Catalogs still play a critical role in driving business.

prwhite

Administrator
Staff member
After experiencing a decline in use, printed catalogs are now enjoying a renewed popularity, according to an InfoTrends study. About 64% of U.S. consumers regularly or almost always read catalogs they receive, and over 1/3[SUP]rd[/SUP] read them occasionally.

All age groups reported a strong engagement with catalogs, and older Millennials were particularly likely to read catalogs on a regular or very frequent basis. The vast majority of Millennials consider catalogs to be useful tools for learning about products. Go here for the results: http://blog.infotrends.com/?p=21647
 

MailGuru

Well-known member
From the study, "...................After experiencing a decline in use, printed catalogs are now enjoying a resurgence..............."


It's important to realize that the only reason catalogs went in to a decline in the first place, was due to a new USPS "catalog" category (during the 2006 pricing restructuring), which, increased the postage on mailing catalogs by over 300% !!!!. With such a heavy hit on their annual advertising budgets, the large retailers that routinely used catalogs, rationalized that they would no longer mail catalogs out en mass. Now, they are realizing that, regardless of the cost of postage, catalogs (and direct mail advertising) still gives them the most bang for their buck and the highest ROI.

It's always been that way, and, always will be in the future.

Why?

Because, unlike emails or online ad methods, print is "permanent". That is to say, you may not read that catalog the day you get it out of your mail box, (it'll just get dropped on the living room table, or kitchen counter), but, a few days later, when you have the time, you probably pick it up and browse through it. Online methods do not have that longevity. They are immediately there, then, immediately deleted and gone
 

MailGuru

Well-known member
Agreed dabob!


As a young lad growing up, I still remember the excitement of receiving our annual Sears & Roebuck catalog. Throughout the year, those pages probably got more use, worn & torn than any other book in the house.


Interesting to note that soon after Sears discontinued the printing and mailing of their catalogs, they began to have severe financial troubles. I wonder if one has anything to do with the other?
 

Keith

Well-known member
Why do a lot of people act like books and paper are some kind of ancient, mystical artifacts that have been dead, buried, and unseen for centuries?
 

Shawnd

Well-known member
And yet Victorias secret announced they will no longer print/mail catalogs stating they saw no declines in test markets.
 

MailGuru

Well-known member
................. they saw no declines in test markets.

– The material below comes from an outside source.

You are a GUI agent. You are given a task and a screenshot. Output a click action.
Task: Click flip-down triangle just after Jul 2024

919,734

Mmmmmm............depends on how many markets they tested, and, for how long the tests took place. Interesting how sometimes, "test markets", have nothing to do with reality. Time will tell.........................
 

dabob

Well-known member
Why do a lot of people act like books and paper are some kind of ancient, mystical artifacts that have been dead, buried, and unseen for centuries?

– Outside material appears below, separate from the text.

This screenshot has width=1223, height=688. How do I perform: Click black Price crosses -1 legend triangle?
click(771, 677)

The same ones that want their phone number to resemble an IP address . . . 825.235.2651 instead of (925) 123-5632 . . .and then they have to put phone next to it so people will know what it is . . .
 

formcor

Member
Why do a lot of people act like books and paper are some kind of ancient, mystical artifacts that have been dead, buried, and unseen for centuries?

Catalogs continue to play a crucial role in multi-channel marketing. Knowing your audience and crafting these materials with a holistic viewpoint is key to increasing sales.